Pour la première fois en France, une thérapie génique est testée sur six patients atteints par la maladie de Parkinson. La production de dopamine est augmentée dans les neurones encore intacts de la zone cérébrale touchée (flèche). L'essai clinique, qui a commencé à l'hôpital Henri Mondor (Créteil), consiste à intégrer dans l'ADN des neurones encore intacts trois gènes capables de relancer la production de dopamine, le neurotransmetteur qui vient à manquer chez ces malades.

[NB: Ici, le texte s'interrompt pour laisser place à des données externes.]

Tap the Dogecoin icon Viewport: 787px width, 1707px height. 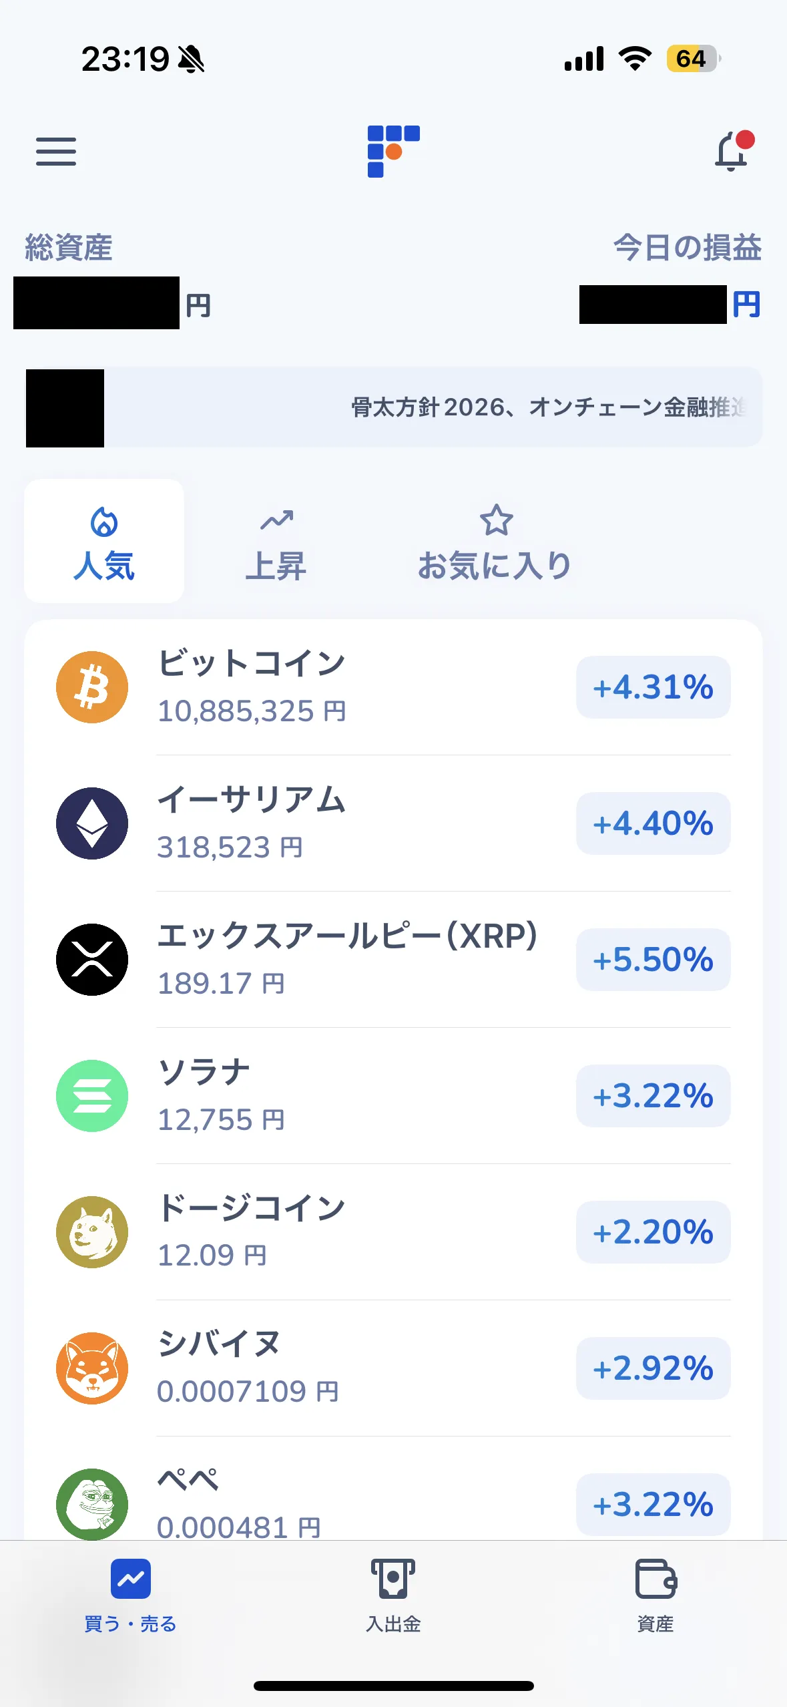point(92,1232)
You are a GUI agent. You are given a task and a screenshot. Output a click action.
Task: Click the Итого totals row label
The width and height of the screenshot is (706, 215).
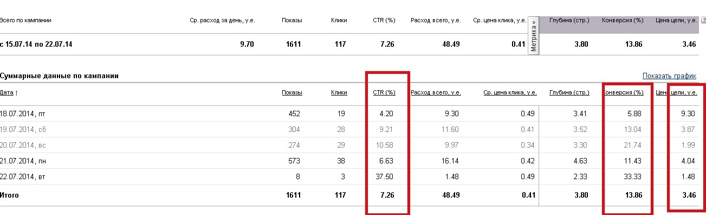pos(9,195)
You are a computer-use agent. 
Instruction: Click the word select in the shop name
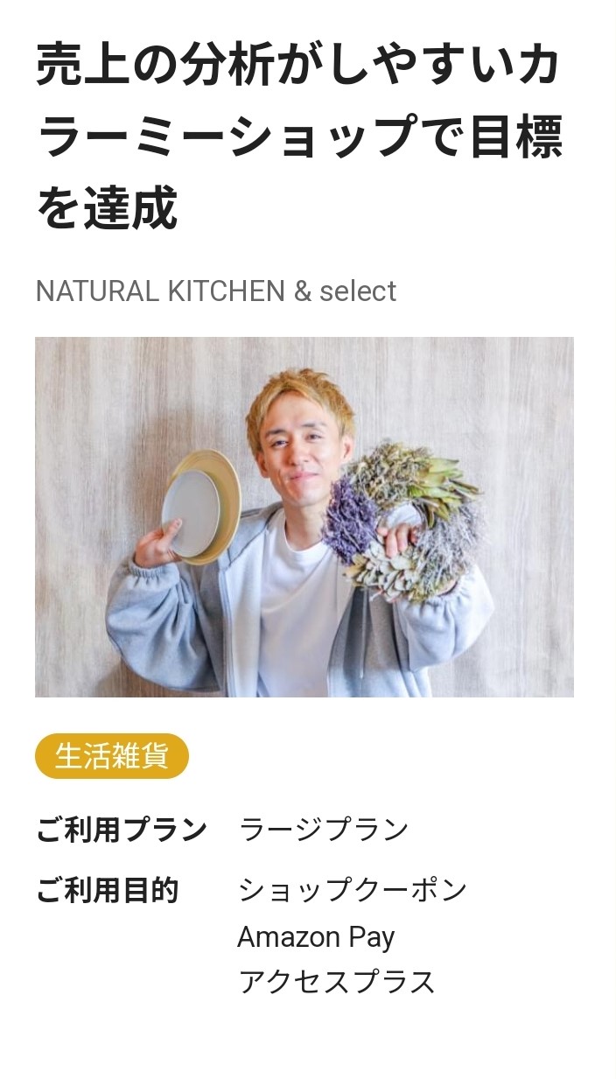(358, 291)
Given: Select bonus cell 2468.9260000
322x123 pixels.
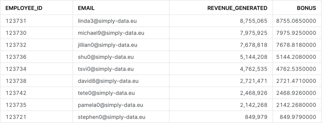Looking at the screenshot, I should [297, 93].
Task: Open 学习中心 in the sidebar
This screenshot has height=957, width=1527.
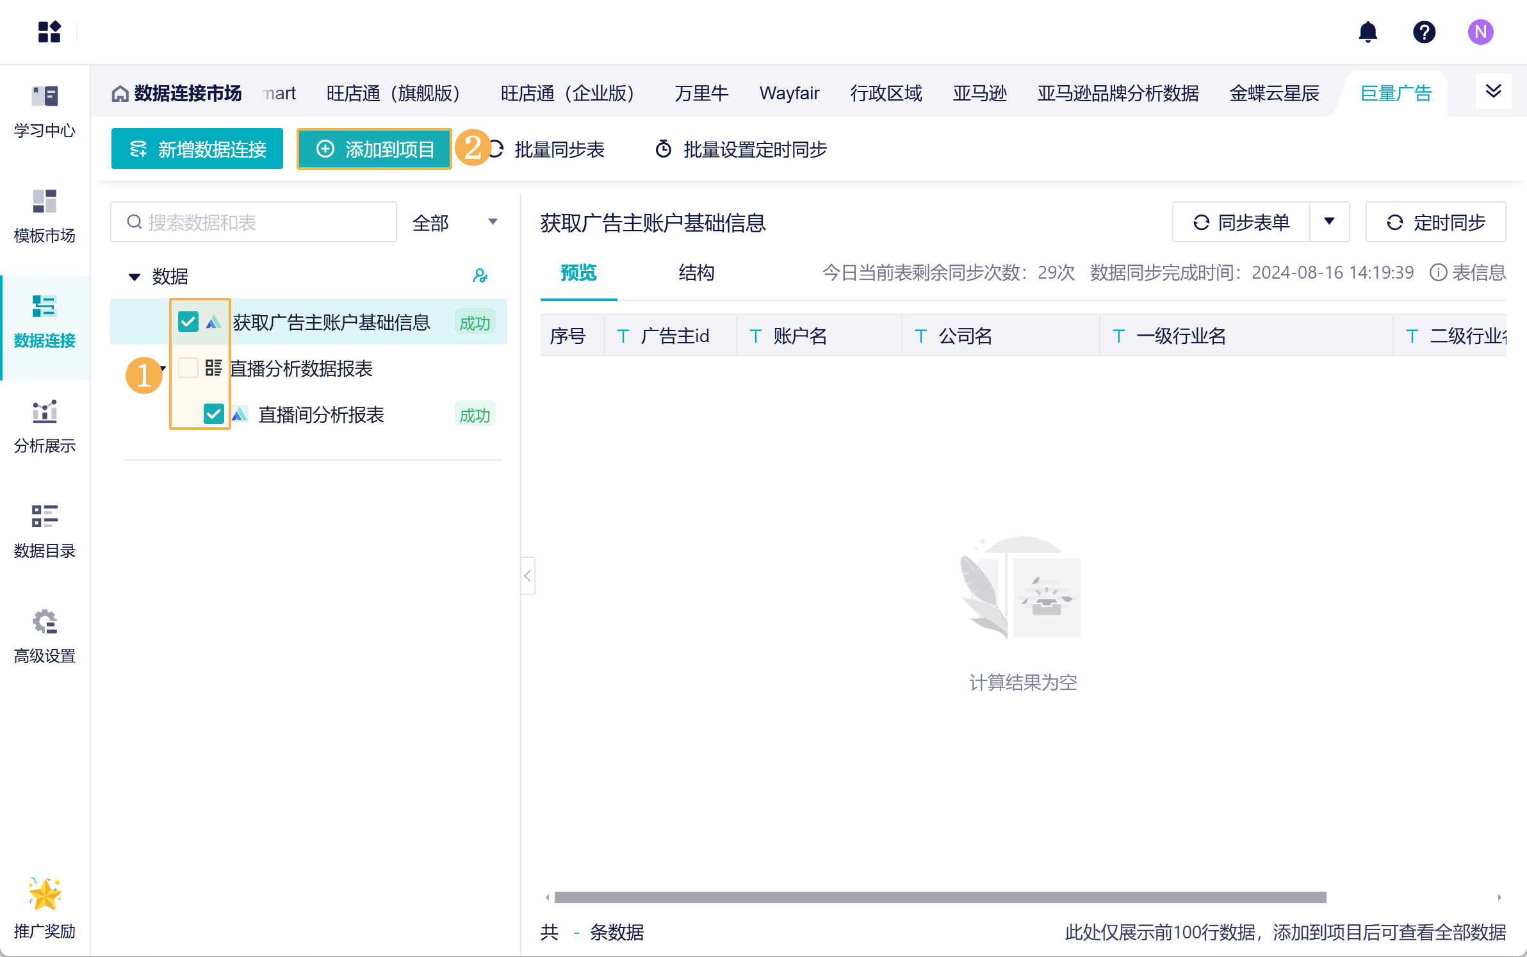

Ces gènes pénètrent dans les cellules grâce à un virus, sans danger pour l'homme, qui est injecté directement dans la zone cérébrale touchée (Locus niger) par le manque de dopamine. Déjà expérimentée sur des primates, cette méthode a permis d'améliorer certaines capacités motrices et de corriger le taux de dopamine dans le cerveau, jusqu'à 12 mois après l'injection. Selon Béchir Jarraya, l'auteur principal de l'étude, la thérapie pourrait aussi compléter les traitements par L-Dopa, médicament de référence contre la maladie : "Après quelques années de ce traitement, des complications motrices apparaissent et nous avons montré sur nos modèles que la thérapie génique préviendrait aussi ces symptômes. "En France, la maladie de Parkinson touche plus de 100.000 personnes.
La rasagiline réduit les symptômes, mais elle freine aussi la destruction des neurones (flèche) caractéristique de la maladie. Détient-on enfin le premier médicament capable de ralentir la progression de la maladie de Parkinson ? C'est ce que suggère une étude menée par l'équipe d'Olivier Rascol (Inserm/CHU Toulouse), en collaboration avec celles de Warren Olanow (Etats-Unis) et du laboratoire Teva (Israël). La rasagiline est prescrite pour réduire les symptômes de la maladie (tremblements, raideurs, etc.) quand ils deviennent trop handicapants. Or des études récentes semblent démontrer qu'elle aurait également un effet protecteur des neurones ciblés par la maladie. "Nous avons voulu voir si elle ne pouvait pas aussi ralentir la progression de la dégénérescence", expose Warren Olanow. 1176 patients ont donc été divisés en deux groupes : l'un a reçu un placebo pendant neuf mois, puis de la rasagiline les neuf mois suivants. L'autre a été traité pendant dix-huit mois avec de la rasagiline. Sans surprise, au bout des neuf premiers mois, l'état des patients sous rasagiline s'était amélioré. Mais plus étonnant, après dix-huit mois et alors que tous les patients étaient sous rasagiline, la différence entre les deux groupes a persisté. Or "si la rasagiline jouait seulement sur les symptômes, son effet au bout des dix-huit mois aurait dû être identique dans les deux groupes", affirme Warren Olanow. Conclusion, elle doit aussi freiner leur aggravation. Un effet qui reste à confirmer par un suivi des malades.